__Problem details__
Output nothing but the line containing "Katalog (1044, 165)" and the lines after it through the end of the material below, each reproduced exactly.

__Materials provided__
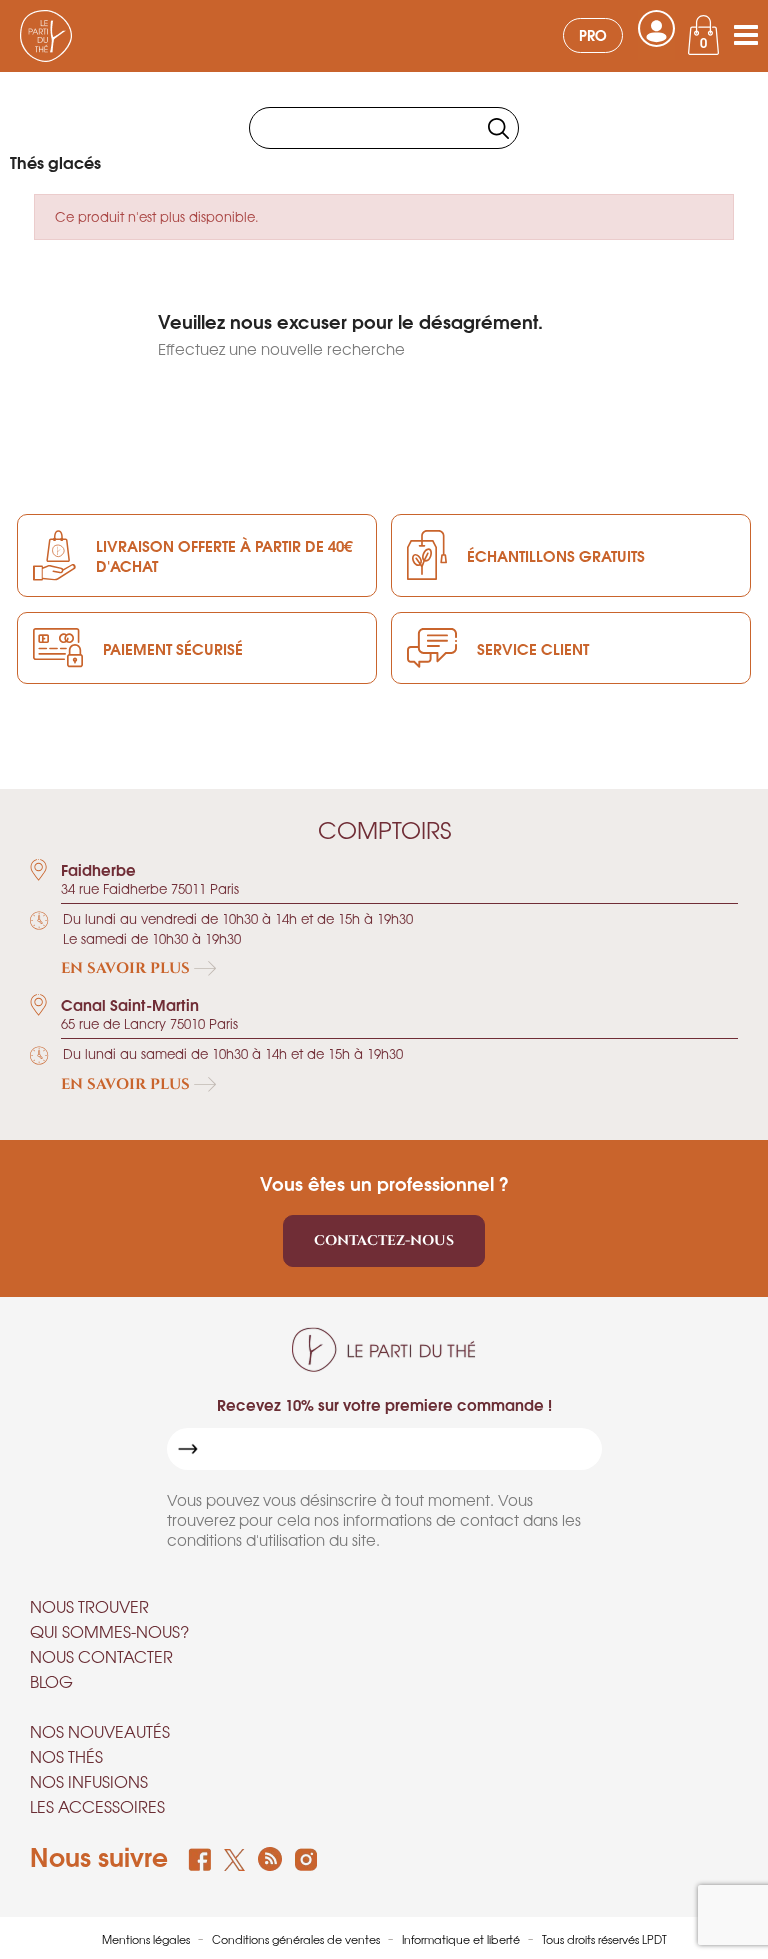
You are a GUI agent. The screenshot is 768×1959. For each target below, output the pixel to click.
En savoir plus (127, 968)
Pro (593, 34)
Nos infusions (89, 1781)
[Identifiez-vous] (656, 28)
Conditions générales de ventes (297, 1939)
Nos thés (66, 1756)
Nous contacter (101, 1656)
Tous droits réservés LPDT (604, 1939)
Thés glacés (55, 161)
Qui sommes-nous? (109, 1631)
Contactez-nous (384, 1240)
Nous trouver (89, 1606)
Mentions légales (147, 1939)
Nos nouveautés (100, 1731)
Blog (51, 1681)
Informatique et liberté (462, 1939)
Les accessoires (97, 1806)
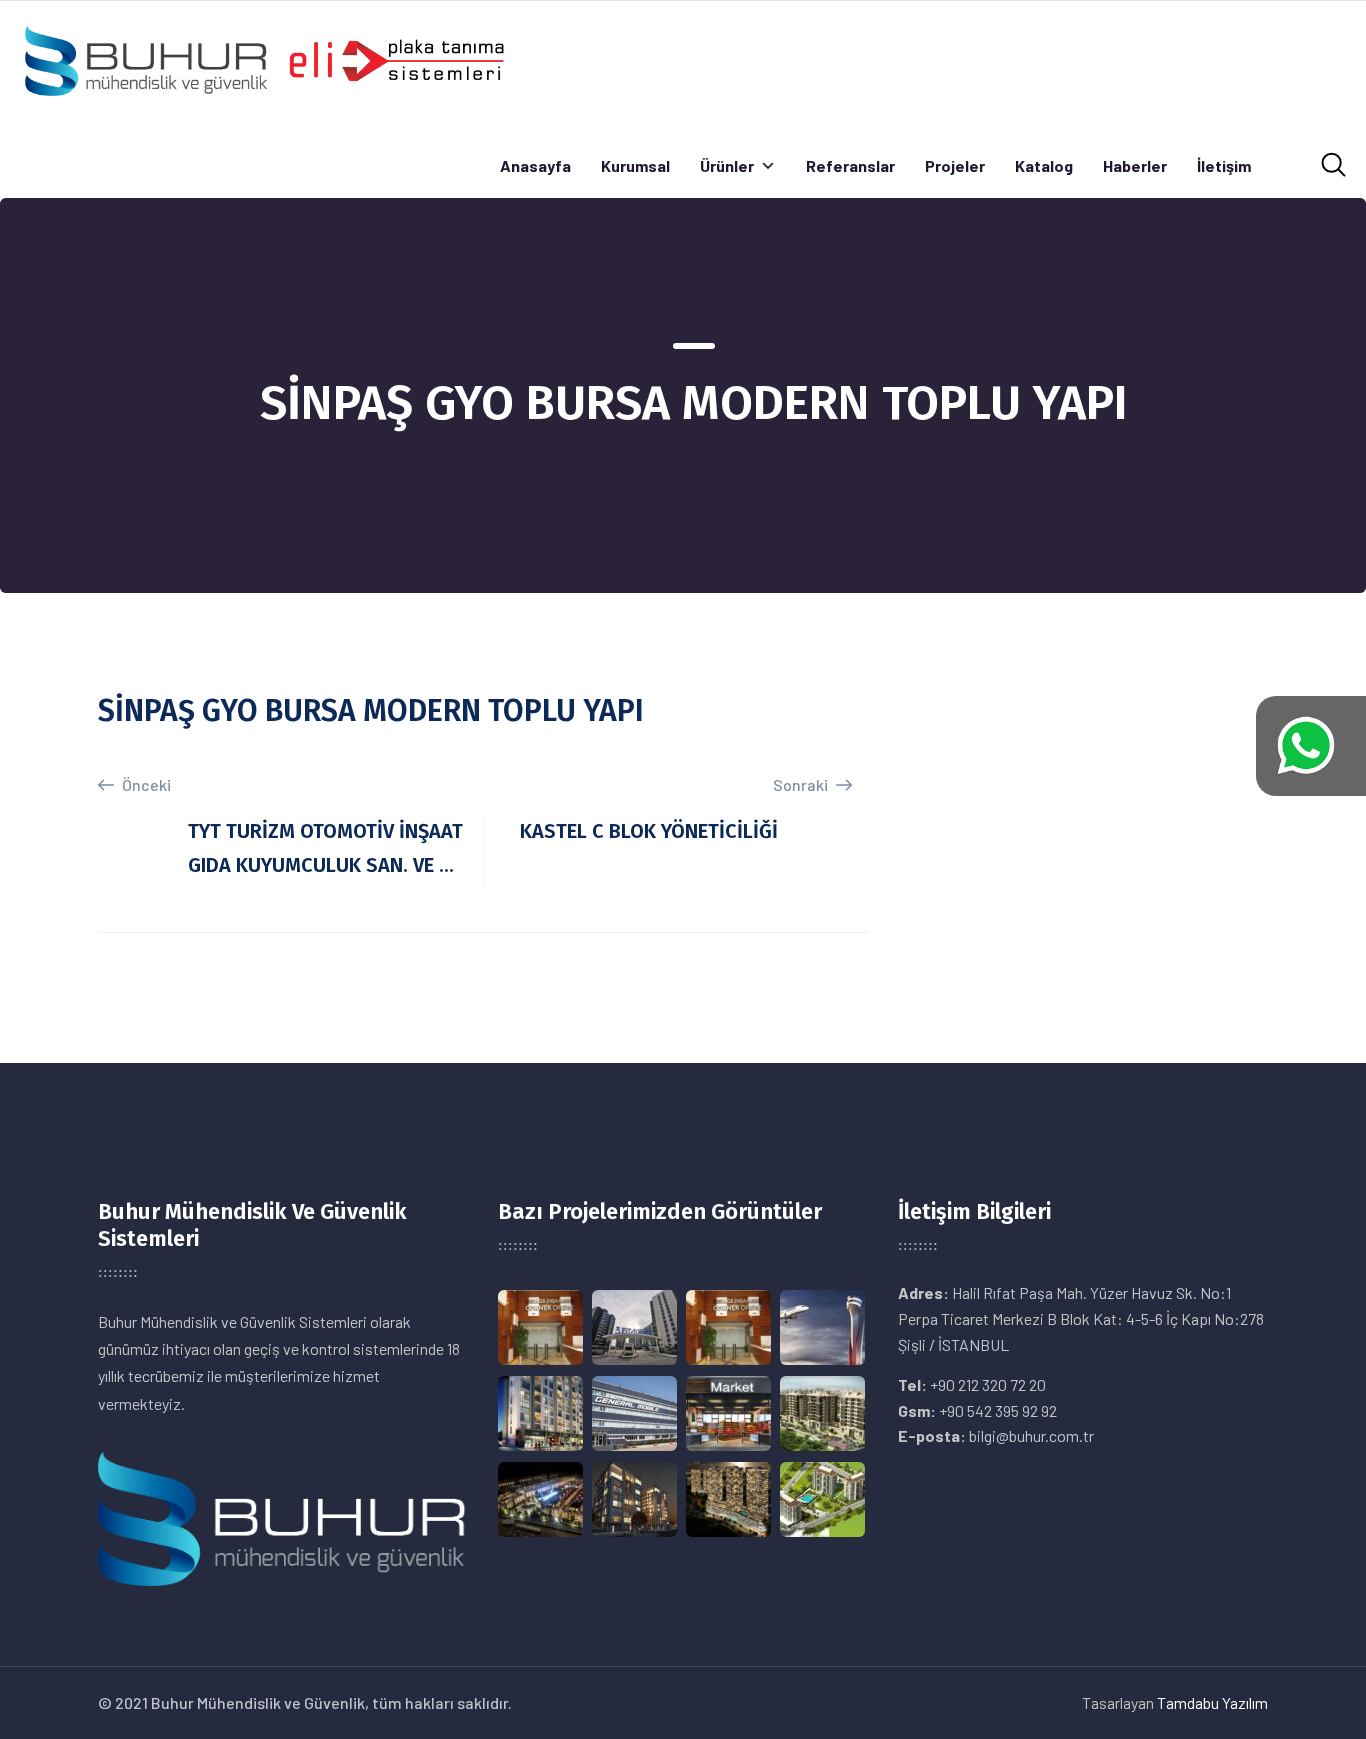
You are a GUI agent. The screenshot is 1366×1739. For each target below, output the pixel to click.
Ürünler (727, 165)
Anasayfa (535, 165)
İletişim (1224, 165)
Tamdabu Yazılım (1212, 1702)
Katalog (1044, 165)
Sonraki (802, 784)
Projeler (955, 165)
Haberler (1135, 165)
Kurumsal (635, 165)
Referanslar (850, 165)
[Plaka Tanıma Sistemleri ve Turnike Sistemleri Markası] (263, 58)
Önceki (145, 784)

__Task output__
Katalog (1044, 165)
Sonraki (802, 784)
Projeler (955, 165)
Haberler (1135, 165)
Kurumsal (635, 165)
Referanslar (850, 165)
[Plaka Tanıma Sistemleri ve Turnike Sistemleri Markası] (263, 58)
Önceki (145, 784)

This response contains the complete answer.